Find the line with "ANALYST PROGRAMMER (211, 1265)" and the line with "Quantity Surveyor & Sales Engineer (82, 201)" in the entries below; output exactly those two lines, every line between them, and no others.

*** Records for processing Section Begins ***

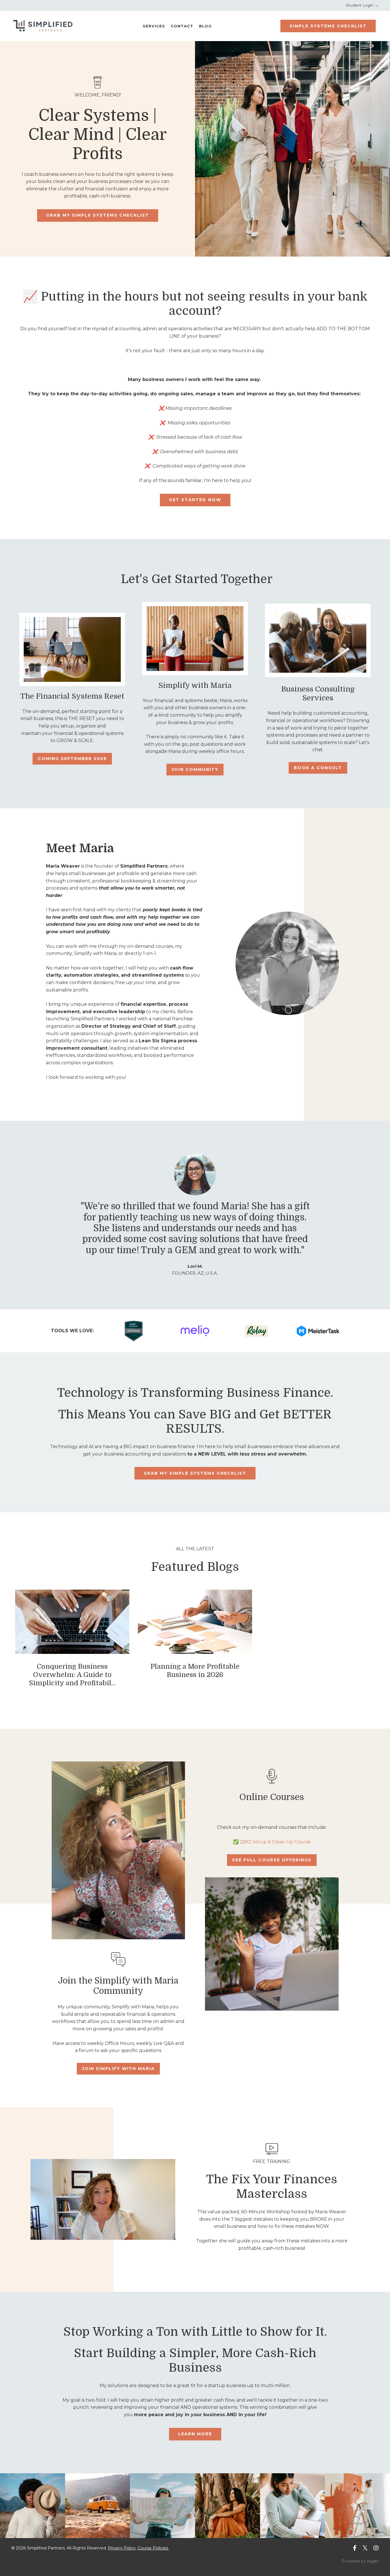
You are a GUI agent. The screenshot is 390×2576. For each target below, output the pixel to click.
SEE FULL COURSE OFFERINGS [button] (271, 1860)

*** Records for processing Section Ends ***
*** Records for processing Section Begins ***

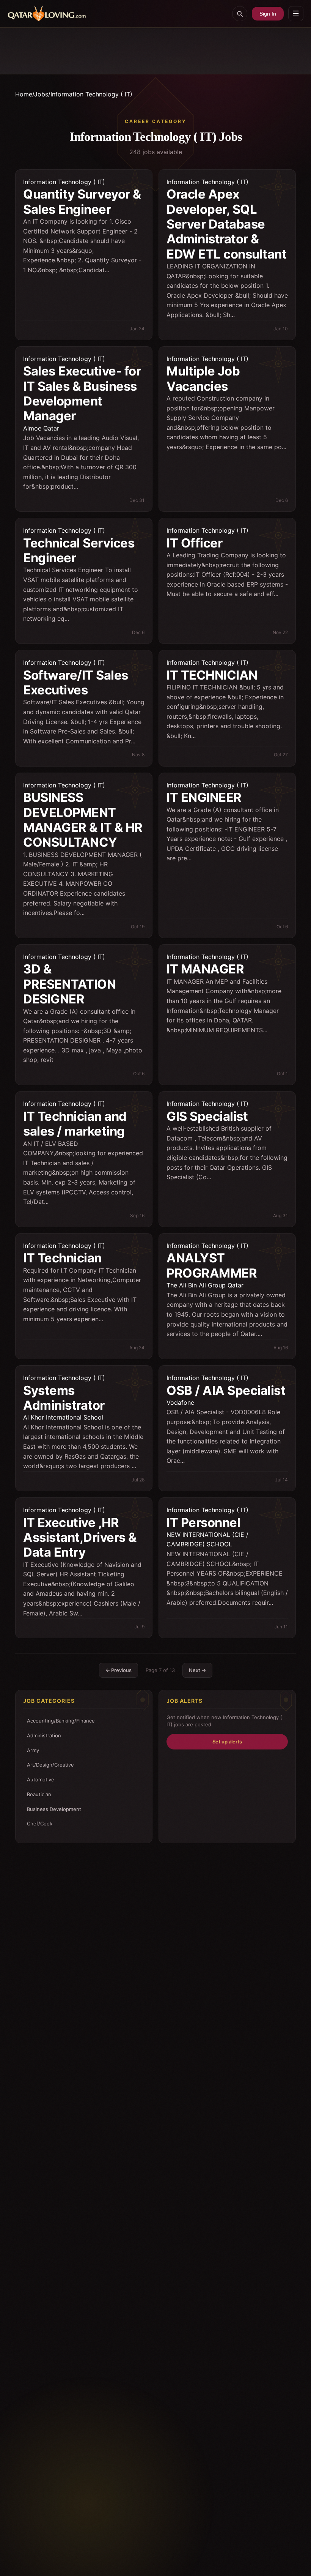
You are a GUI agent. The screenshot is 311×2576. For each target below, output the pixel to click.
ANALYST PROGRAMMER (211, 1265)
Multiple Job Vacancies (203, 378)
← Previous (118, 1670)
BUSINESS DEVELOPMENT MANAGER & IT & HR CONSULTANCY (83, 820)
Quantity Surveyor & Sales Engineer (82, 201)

*** Records for processing Section Ends ***

● Solution to this problem:
ANALYST PROGRAMMER (211, 1265)
Multiple Job Vacancies (203, 378)
← Previous (118, 1670)
BUSINESS DEVELOPMENT MANAGER & IT & HR CONSULTANCY (83, 820)
Quantity Surveyor & Sales Engineer (82, 201)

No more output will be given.